Protesters peacefully shut a pumping station at Faouar in southern Kebili province, where French oil company Perenco operates, according to TAP state news agency and Mosaique FM and Shems FM radio stations.
It is the second pumping station closed by protests in the southern provinces, where for weeks groups of unemployed men have been holding sit-ins and threatening to blockade oil and gas production to demand more for their marginalized regions.
Several days ago Tunisia deploying the army to protect phosphate, gas and oil production facilities after protests aimed at disrupting output broke out in the south of the country.
Tunisia's President Beji Caid Essebsi, for the first time, ordered troops to be used in protecting industrial installations vital to Tunisia's economy. Protests, sit-ins and strikes in recent years have cost the North African state billions of dollars.
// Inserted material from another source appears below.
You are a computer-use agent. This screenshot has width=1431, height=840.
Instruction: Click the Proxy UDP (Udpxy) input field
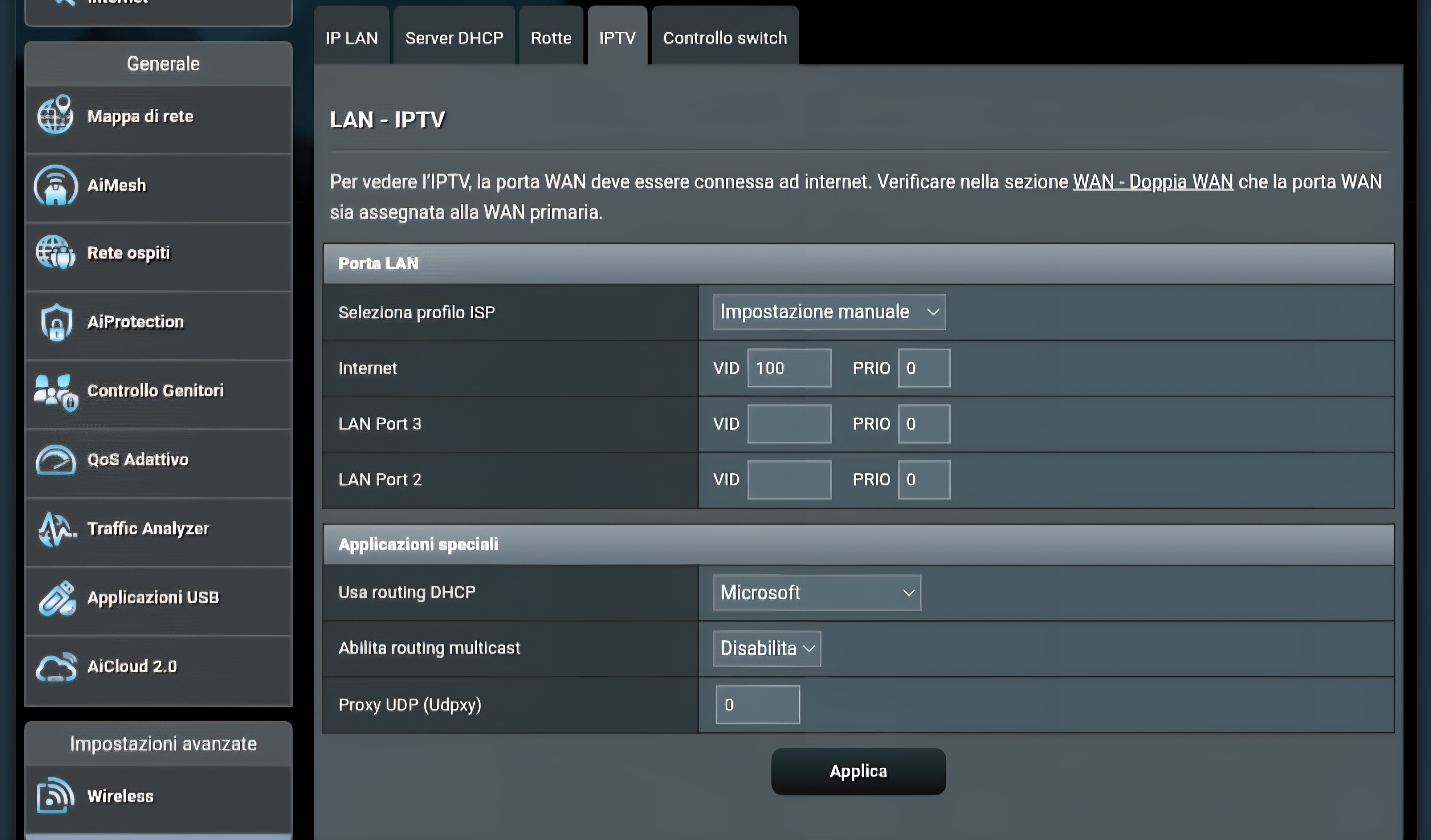click(758, 704)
On Saturday troops fired in the air to disperse a crowd and allow an engineer to close the Vana pumping station in Tatatouine, where Italy's ENI and Austria's OMV operate.
Tunisia is only a small oil producer with an output of about 44,000 barrels per day nationwide. But weeks of protests are putting pressure on Prime Minister Youssef Chahed at a time his government seeks to undertake key economic and austerity reforms demanded by international lenders.
Protests that have also hit the phosphate sector in past years cost the country more than $2 billion, according to officials. But production has returned to the highest levels since 2010 after officials negotiated deals with protesters.
Six years after a popular Islamic uprising ousted dictator Zine El-Abidine Ben Ali, Tunisia is praised as a model of transition. But it still struggles to address demands for jobs and opportunities in marginalized regions.